SUMMARY: Spark is not your average teddy bear. She’s soft and cuddly, sure, but she’s also a fierce warrior. At night she fulfills her sacred duty: to protect the household from monsters. But Spark’s owner Loretta is growing up and thinks she doesn’t need her old teddy anymore. When a monster unlike any other descends on the quiet home, everything changes. Children are going missing, and the monster wants Loretta next. Only Spark can stop it. She must call upon the ancient League of Ursus—a secret alliance of teddy bears who are pledged to protect their human friends. Together with an Amazon-princess doll and a timid sock monkey, the bears are all that stands between our world and the one that lies beneath. It will be a heroic chapter in the history of the League . . . if the bears live to tell the tale.

Safe. Simplistic. Bland. Meh.

Those are some of the words that come to mind when I think back on my reading of Spark. The further I get from it the more I feel disinterested by it. It’s not a bad book by any means. The writing is adept, the story structure is sound, the background lore is interesting, and the characters are fairly dynamic. Yet, I never found myself fully invested in it whilst reading. And I’m still struggling to put my finger on exactly why.

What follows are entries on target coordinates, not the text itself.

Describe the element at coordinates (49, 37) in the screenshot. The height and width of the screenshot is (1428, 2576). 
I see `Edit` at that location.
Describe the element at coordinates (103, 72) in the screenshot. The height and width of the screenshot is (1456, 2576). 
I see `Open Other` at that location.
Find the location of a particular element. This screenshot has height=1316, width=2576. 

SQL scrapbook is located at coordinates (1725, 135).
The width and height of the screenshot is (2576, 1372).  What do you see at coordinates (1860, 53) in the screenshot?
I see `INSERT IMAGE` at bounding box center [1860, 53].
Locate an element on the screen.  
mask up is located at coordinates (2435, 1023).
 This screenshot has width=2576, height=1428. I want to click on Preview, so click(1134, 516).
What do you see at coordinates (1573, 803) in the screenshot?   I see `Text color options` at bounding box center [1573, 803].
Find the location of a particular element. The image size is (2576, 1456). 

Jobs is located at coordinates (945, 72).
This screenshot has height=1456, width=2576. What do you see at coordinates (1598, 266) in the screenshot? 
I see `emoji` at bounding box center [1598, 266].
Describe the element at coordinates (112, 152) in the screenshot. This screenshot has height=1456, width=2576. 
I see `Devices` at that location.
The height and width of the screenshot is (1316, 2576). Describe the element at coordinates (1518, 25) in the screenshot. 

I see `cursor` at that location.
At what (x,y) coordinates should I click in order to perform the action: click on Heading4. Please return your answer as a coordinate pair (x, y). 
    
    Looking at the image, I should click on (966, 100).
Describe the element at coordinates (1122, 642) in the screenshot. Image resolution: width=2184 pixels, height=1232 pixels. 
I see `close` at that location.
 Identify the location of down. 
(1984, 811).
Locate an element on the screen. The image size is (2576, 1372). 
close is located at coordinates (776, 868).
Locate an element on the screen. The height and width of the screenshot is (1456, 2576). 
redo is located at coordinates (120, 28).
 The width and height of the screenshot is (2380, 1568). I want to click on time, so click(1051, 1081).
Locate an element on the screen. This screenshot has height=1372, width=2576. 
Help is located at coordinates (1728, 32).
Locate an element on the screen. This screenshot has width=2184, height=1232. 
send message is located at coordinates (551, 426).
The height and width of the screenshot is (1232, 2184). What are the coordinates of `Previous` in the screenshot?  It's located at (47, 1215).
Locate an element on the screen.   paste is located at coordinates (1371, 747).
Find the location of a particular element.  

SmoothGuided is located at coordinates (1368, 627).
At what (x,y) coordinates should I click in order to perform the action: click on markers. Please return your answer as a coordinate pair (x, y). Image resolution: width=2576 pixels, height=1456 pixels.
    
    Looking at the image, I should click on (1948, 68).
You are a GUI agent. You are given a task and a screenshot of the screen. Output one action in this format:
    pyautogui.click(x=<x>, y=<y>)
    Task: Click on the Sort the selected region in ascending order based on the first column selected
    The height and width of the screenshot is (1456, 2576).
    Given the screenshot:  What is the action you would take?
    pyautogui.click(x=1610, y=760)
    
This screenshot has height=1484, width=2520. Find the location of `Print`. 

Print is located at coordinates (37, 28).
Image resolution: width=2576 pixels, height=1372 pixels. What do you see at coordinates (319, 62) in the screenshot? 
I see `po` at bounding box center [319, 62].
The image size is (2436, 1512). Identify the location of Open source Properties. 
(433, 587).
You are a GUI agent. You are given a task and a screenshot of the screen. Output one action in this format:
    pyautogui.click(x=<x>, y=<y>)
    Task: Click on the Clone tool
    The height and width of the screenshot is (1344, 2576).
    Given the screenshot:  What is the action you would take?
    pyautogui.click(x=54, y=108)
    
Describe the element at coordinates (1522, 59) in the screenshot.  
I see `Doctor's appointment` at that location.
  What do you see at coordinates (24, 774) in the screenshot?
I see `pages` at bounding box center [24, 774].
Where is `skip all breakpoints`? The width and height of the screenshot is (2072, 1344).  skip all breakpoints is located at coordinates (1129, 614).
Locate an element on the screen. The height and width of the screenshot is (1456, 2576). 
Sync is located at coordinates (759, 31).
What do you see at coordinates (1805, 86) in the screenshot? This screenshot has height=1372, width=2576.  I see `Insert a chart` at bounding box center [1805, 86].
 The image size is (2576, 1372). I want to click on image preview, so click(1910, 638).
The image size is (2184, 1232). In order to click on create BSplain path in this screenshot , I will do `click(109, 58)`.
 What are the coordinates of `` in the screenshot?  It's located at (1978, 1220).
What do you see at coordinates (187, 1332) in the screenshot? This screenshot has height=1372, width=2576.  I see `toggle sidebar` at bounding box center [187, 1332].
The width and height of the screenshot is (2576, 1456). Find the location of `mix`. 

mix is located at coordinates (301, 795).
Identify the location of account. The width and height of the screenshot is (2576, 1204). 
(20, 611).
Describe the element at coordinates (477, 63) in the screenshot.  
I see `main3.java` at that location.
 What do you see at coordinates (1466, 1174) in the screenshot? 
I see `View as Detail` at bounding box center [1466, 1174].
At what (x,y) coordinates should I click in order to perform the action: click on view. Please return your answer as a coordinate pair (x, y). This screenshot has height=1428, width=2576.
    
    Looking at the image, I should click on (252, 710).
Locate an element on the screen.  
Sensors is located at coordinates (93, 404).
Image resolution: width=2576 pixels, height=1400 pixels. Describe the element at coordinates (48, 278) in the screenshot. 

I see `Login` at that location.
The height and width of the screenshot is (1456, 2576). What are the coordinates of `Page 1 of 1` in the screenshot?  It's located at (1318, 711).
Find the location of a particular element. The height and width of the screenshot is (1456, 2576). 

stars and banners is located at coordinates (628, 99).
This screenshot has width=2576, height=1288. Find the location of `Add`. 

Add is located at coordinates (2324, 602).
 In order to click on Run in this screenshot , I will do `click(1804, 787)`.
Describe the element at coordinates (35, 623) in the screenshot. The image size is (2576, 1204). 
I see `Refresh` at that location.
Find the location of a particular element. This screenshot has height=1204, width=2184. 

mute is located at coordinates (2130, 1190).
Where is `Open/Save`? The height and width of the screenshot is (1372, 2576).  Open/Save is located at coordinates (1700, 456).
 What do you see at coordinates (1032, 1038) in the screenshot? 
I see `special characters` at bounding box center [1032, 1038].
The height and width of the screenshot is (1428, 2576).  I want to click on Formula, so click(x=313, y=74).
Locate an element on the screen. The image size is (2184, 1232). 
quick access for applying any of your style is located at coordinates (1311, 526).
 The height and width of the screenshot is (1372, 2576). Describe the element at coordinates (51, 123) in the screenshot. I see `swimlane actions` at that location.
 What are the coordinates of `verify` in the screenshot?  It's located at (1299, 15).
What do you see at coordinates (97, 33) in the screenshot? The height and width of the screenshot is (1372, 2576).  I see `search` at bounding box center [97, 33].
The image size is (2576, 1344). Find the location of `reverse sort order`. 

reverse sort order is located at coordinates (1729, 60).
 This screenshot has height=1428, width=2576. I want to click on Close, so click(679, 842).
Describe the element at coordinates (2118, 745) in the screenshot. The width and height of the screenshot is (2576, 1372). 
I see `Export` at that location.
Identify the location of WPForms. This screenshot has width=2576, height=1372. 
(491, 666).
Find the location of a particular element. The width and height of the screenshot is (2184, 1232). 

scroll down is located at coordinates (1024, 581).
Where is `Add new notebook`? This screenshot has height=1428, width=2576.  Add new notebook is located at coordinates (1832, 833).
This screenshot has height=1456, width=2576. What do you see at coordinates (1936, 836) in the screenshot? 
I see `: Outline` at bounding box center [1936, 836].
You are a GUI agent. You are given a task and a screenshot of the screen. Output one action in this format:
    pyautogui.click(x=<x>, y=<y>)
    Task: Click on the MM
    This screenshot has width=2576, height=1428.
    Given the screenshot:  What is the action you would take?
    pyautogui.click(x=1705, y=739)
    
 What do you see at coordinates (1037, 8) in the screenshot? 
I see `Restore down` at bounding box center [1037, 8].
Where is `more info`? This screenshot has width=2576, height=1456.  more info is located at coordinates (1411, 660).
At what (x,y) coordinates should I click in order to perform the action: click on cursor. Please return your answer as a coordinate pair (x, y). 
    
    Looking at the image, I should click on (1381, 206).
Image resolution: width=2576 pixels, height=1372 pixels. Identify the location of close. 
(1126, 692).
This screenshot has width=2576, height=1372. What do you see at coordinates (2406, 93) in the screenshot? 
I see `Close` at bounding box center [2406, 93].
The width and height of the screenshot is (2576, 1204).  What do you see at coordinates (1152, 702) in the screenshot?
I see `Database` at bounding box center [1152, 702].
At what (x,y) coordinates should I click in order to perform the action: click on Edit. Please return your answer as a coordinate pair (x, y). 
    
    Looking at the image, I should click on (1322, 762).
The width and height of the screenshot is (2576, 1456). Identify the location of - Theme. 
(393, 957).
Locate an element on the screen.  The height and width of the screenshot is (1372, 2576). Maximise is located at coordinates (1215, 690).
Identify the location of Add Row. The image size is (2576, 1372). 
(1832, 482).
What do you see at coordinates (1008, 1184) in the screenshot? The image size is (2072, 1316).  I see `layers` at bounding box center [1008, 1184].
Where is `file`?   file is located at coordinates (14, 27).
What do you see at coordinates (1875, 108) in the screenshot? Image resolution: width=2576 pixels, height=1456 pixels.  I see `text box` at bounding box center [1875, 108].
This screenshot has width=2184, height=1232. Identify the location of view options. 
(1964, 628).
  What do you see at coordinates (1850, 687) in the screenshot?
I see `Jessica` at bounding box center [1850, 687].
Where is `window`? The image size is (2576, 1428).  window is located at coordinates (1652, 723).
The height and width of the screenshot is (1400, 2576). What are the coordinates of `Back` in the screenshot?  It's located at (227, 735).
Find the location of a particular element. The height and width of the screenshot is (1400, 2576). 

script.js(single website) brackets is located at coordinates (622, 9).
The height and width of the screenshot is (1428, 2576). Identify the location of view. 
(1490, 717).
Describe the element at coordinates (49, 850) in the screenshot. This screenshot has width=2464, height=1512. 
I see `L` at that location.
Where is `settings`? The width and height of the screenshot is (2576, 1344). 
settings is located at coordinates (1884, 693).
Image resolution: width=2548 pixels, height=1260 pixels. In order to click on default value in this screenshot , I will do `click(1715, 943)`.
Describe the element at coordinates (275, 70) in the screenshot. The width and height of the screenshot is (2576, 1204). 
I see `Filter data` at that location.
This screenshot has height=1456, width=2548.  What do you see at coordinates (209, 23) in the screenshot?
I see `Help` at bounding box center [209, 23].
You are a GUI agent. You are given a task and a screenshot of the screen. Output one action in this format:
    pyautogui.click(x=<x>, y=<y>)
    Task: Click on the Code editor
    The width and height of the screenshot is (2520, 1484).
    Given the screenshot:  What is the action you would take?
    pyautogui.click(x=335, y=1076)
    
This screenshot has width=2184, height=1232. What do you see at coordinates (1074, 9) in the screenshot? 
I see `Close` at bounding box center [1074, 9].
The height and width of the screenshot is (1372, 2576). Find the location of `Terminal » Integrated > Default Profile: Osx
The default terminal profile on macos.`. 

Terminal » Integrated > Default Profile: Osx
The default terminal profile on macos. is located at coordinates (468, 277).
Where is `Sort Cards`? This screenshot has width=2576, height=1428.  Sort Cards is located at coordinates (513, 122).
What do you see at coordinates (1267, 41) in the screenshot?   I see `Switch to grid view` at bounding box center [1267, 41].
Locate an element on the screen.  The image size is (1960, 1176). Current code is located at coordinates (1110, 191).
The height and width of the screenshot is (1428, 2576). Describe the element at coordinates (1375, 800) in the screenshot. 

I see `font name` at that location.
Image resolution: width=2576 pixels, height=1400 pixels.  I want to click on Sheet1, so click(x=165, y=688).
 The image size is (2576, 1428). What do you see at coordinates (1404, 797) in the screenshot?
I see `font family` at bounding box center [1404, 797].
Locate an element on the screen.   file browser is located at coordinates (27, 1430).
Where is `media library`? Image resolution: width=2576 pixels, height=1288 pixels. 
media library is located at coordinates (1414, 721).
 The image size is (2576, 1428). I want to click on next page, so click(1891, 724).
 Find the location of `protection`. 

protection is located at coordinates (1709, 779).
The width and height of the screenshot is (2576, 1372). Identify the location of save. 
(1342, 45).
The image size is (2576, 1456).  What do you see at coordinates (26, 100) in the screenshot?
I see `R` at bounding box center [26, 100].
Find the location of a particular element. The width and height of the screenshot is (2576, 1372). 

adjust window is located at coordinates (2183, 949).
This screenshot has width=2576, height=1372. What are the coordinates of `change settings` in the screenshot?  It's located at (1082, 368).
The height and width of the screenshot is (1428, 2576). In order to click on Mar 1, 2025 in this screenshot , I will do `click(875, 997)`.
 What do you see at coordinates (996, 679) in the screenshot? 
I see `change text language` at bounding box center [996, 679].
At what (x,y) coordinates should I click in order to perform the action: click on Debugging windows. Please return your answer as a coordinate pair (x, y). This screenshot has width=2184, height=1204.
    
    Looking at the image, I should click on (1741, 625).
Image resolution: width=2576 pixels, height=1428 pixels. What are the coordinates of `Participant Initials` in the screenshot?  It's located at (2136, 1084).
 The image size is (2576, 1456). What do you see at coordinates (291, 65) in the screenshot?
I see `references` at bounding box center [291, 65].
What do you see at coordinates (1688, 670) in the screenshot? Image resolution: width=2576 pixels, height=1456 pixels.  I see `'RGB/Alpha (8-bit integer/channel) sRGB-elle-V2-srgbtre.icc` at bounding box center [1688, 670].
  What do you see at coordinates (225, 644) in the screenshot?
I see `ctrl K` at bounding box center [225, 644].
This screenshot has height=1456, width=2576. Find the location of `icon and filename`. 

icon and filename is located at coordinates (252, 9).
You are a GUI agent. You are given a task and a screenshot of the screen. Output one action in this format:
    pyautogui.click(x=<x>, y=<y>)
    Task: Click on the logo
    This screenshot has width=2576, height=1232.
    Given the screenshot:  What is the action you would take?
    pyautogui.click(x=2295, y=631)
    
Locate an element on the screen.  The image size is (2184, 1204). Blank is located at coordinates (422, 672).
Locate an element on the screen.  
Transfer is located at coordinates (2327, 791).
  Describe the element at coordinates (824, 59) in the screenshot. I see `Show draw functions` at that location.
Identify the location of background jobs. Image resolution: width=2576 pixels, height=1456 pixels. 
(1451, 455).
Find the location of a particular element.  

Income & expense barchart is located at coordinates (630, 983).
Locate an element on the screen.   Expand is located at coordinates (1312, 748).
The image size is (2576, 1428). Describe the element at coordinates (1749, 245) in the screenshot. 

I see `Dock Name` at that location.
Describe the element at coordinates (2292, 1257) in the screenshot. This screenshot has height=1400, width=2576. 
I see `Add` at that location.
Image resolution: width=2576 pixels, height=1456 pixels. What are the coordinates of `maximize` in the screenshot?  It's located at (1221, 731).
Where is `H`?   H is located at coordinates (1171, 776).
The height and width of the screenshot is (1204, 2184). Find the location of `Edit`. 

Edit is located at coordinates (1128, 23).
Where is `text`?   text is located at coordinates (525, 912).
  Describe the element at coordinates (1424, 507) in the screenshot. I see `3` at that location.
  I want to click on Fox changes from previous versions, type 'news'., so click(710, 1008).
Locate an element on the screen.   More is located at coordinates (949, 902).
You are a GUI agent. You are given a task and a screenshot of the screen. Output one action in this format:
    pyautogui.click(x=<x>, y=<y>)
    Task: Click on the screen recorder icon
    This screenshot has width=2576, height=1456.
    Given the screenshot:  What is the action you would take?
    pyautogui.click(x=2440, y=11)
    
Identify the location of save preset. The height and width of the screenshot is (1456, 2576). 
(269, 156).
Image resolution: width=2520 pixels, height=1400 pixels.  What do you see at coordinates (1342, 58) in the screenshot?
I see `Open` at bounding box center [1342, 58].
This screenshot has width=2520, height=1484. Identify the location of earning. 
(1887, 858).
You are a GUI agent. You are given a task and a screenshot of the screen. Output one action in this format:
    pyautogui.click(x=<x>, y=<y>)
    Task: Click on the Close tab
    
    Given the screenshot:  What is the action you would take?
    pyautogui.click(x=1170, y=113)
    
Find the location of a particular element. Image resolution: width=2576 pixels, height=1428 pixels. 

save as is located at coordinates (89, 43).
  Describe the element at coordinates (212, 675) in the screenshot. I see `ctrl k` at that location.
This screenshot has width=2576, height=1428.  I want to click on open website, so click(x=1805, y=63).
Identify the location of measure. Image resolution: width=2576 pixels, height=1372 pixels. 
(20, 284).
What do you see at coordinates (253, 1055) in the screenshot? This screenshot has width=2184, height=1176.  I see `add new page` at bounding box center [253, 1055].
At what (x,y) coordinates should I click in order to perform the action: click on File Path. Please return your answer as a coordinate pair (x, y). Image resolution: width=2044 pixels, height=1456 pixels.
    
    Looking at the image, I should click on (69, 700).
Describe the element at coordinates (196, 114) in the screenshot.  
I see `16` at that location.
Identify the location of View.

Unlike Toy Story, I didn’t feel emotionally connected to any of these characters. It has its poignant moments, but for most of the book I was just turning pages and my heart wasn’t into it. And unlike Stranger Things, the monsters were less than terrifying and the action scenes less than gripping. It’s hitting the right beats for the story, but not knocking them out of the park or do anything unique. I really enjoy YA horror, but this one wasn’t nearly scary or profound enough for me to sink my teeth into.